Bangko Sentral ng Pilipinas (BSP) Officer-in-Charge Nestor A. Espenilla, Jr. announced that the BSP has implemented a new framework for reporting the country’s external debt statistics, based on the latest External Debt Guide and the International Monetary Fund’s (IMF) Balance of Payments (BOP) and International Investment Position (IIP) Manual, 6th Edition.  This is part of the BSP’s continuing initiatives to align its statistics and methodologies with international standards.  Certain changes to the BOP report following the latest BOP and IIP Manual were previously adopted.

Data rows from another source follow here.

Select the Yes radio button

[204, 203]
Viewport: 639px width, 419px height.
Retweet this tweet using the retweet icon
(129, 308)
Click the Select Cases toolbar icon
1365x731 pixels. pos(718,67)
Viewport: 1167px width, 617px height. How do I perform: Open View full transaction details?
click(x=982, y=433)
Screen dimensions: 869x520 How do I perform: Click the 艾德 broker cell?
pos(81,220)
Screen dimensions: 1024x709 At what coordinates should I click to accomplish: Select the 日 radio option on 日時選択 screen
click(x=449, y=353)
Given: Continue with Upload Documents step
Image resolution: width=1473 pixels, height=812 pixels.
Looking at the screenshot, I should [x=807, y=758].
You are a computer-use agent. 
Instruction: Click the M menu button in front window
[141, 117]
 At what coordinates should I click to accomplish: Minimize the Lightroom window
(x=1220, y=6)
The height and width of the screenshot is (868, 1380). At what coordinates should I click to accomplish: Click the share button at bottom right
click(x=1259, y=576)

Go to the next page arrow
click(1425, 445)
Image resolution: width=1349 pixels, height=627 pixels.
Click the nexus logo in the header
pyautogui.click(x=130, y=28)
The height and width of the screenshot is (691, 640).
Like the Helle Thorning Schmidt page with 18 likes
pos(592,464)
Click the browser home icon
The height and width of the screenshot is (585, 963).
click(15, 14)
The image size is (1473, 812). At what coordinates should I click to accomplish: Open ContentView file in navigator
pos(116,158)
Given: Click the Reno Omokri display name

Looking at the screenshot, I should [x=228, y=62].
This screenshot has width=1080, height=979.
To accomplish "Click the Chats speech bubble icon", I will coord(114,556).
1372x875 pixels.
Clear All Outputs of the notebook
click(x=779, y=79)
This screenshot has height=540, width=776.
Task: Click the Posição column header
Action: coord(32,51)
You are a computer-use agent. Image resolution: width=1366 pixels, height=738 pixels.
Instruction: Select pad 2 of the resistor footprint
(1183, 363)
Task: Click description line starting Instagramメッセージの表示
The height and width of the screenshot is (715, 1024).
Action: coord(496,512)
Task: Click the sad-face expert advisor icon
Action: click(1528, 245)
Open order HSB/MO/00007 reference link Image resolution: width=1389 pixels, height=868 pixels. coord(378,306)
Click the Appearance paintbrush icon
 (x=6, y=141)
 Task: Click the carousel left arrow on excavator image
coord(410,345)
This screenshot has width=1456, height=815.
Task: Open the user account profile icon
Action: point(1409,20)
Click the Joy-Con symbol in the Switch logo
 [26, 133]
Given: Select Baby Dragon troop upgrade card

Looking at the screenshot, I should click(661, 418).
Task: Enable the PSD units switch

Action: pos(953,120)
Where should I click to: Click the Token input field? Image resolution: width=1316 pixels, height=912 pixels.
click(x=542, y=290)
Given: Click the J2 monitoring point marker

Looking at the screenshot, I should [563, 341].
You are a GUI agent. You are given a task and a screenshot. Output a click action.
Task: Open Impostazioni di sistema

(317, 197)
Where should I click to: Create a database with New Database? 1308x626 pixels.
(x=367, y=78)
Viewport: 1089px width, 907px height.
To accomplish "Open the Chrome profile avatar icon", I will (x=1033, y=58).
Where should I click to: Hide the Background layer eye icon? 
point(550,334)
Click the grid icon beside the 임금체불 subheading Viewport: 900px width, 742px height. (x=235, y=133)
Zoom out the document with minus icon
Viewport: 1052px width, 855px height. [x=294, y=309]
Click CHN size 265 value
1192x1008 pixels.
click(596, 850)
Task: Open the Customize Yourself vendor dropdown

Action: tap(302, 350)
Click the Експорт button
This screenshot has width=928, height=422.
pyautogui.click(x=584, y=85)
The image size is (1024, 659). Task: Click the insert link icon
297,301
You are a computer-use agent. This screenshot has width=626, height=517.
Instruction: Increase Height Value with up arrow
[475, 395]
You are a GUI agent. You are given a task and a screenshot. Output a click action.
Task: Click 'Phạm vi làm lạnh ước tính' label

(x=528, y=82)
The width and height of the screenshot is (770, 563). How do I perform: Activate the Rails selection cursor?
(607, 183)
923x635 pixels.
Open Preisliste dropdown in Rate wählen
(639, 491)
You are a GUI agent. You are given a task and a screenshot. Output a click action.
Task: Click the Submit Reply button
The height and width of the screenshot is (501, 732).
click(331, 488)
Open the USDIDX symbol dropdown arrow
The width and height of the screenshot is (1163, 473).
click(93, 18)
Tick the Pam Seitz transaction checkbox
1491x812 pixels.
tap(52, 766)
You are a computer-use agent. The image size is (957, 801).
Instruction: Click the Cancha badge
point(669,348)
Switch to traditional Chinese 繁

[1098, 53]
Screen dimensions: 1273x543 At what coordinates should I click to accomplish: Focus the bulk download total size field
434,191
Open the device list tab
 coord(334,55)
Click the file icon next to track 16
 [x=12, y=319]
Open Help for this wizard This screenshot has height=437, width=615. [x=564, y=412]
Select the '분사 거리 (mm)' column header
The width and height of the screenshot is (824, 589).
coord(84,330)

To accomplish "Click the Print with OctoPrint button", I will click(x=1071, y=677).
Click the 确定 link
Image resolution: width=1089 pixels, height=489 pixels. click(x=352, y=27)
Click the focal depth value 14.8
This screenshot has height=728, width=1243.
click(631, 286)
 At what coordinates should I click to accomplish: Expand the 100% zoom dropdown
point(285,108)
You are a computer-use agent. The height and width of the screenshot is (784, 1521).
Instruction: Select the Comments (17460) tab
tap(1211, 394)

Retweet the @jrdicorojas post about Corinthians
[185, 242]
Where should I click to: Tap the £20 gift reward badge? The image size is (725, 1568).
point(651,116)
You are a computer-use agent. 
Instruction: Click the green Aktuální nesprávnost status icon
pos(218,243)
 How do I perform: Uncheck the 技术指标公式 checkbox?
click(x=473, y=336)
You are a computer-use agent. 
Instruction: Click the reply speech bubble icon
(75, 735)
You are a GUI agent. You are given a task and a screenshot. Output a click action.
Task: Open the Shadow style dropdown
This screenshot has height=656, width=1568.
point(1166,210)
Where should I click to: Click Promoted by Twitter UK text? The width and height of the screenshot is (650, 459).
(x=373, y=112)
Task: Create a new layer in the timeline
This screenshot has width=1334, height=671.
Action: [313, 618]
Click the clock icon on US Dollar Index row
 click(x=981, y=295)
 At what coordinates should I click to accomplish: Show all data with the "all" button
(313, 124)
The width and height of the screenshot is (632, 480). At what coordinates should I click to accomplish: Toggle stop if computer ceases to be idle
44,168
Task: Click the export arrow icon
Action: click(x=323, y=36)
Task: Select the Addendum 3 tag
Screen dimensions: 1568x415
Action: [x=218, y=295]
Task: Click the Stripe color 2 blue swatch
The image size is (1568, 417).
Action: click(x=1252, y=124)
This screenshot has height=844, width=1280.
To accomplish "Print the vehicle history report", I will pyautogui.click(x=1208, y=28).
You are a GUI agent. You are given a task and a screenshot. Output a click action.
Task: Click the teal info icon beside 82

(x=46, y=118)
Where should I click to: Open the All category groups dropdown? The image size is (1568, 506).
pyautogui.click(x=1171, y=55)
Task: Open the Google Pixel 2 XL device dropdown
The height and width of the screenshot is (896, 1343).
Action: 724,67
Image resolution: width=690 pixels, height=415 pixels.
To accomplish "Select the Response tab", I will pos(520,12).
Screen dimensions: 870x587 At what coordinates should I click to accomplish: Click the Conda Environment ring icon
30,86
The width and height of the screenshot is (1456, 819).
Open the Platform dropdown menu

Based on the new framework, outstanding Philippine external debt as of end-2014 stood at US$77.7 billion, after inclusion of other accounts1 totalling US$20 billion which were previously disclosed in footnotes to the official debt statistics. The figure reflects a decline of US$0.80 billion from the revised end-2013 figure of US$78.5 billion. Under the old reporting framework, the end-2014 figure would have been US$57.6 billion, likewise lower (by US$ 0.89 billion) compared to US$58.5 billion in 2013. (External debt refers to all types of borrowings by Philippine residents from non-residents  following the residency criterion for international statistics, such as the Balance of Payments.)

The new reporting framework was approved by the Monetary Board in the second half of 2014, considering changes in the regulatory treatment of inter-office accounts of foreign banks in the Philippines in 2013 (to take effect in 2015), and the publication of the latest international External Debt Guide in May 2014. The implementation of the enhancements were timed to coincide with the release of external debt data for end-2014 to allow compilation of detailed data, their proper categorization, and revision of the historical data series for 2005 to 2013.

Compared to the US$77.1 billion September 2014 figure under the revised framework, the debt level by the close of 2014 was higher by US$579 million (or 0.8 percent). The increase was due to net inflows of US$2.2 billion, mainly from accounts of private banks, reflecting brisk business activities arising from positive domestic developments.  The upward impact of these inflows was partially offset by the following factors: (a) negative foreign exchange (FX) revaluation adjustments (US$1.1 billion) due to strengthening of the US Dollar against most third currencies, particularly the Japanese Yen; (b) higher investments by residents in Philippine debt papers (US$446 million); and (c) past periods’ adjustments due to audit findings and late submission of data by reporting parties (negative US$110 million).

External Debt Ratios

“Even with the higher debt level brought about by these recent enhancements/modifications, debt indicators were observed to have remained at very prudent levels”, the Officer-in-Charge continued.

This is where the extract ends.